Adrian Turpin, the festival’s artistic director, said: “Digital technology has been a lifeline during lockdown. But, as anyone who has sat through a morning of Zoom meetings knows, the online world can feel very disembodied.

“Wigtown is a distinctive place and we want to share its character with new and existing audiences in every way we can, putting the town in the public eye, nose and ear.

“The last six months have been a very difficult time and part of our aim is to offer the chance to have some fun.

“But there’s a serious point. The UK’s book festivals – large and small – are remarkable because they each reflect the places in which they take place.

“We want to cherish that diversity in every way, even at a time when we can’t gather ‘in real life’.

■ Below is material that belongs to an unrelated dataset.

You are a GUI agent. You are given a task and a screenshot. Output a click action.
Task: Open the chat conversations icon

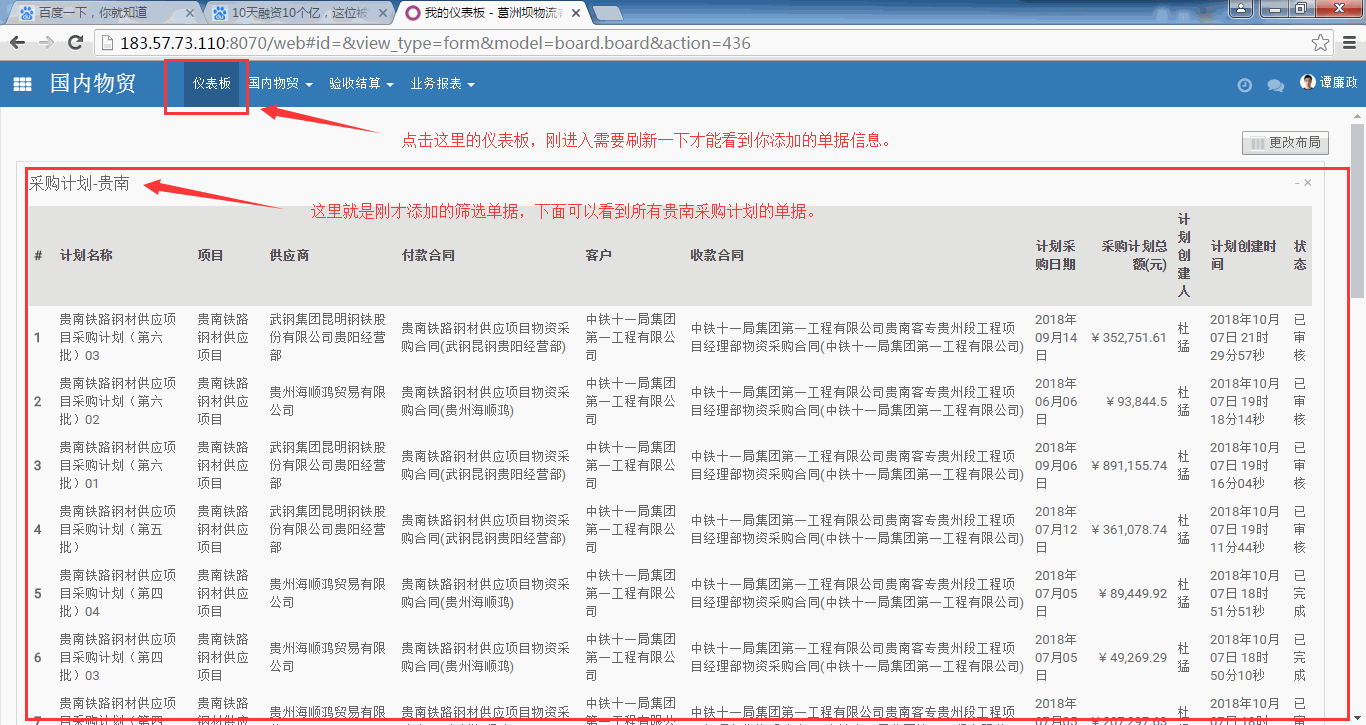point(1275,85)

“We also hope that next year we will be able to welcome in person many of those who experience Wigtown for the first time through this digital event.”

Gracie is among a number of broadcasters taking part in the festival, also including George Alagiah and Gordon Corera.

She became a figurehead for women at the BBC when she resigned as China editor in January 2018 in protest at pay inequalities at the broadcaster.

The BBC subsequently apologised for underpaying her and reached an agreement over her back pay.

The festival, which runs from 24 September to 4 October, also features the world premiere of Ninian’s Gift, a new song cycle with words by novelist Alexander McCall Smith and music from composer Tom Cunningham.

Marr, who will be discussing his forthcoming book Elizabethans: How Modern Britain Was Forged, said: “I’ve always wanted to go to the Wigtown Book Festival and I am delighted to be taking part, albeit virtually, and look forward to going there in person one day.”

Last year the book festival brought around 20,000 people to the small town in Dumfries and Galloway which calls itself “Scotland’s National Book Town”, generating £4.2 million for the local economy.

Organisers said a key aim of this year’s event is to promote local businesses which have been hit by the pandemic.

Events will be free but viewers will be invited to make a donation, and details can be found at www.wigtownbookfestival.com.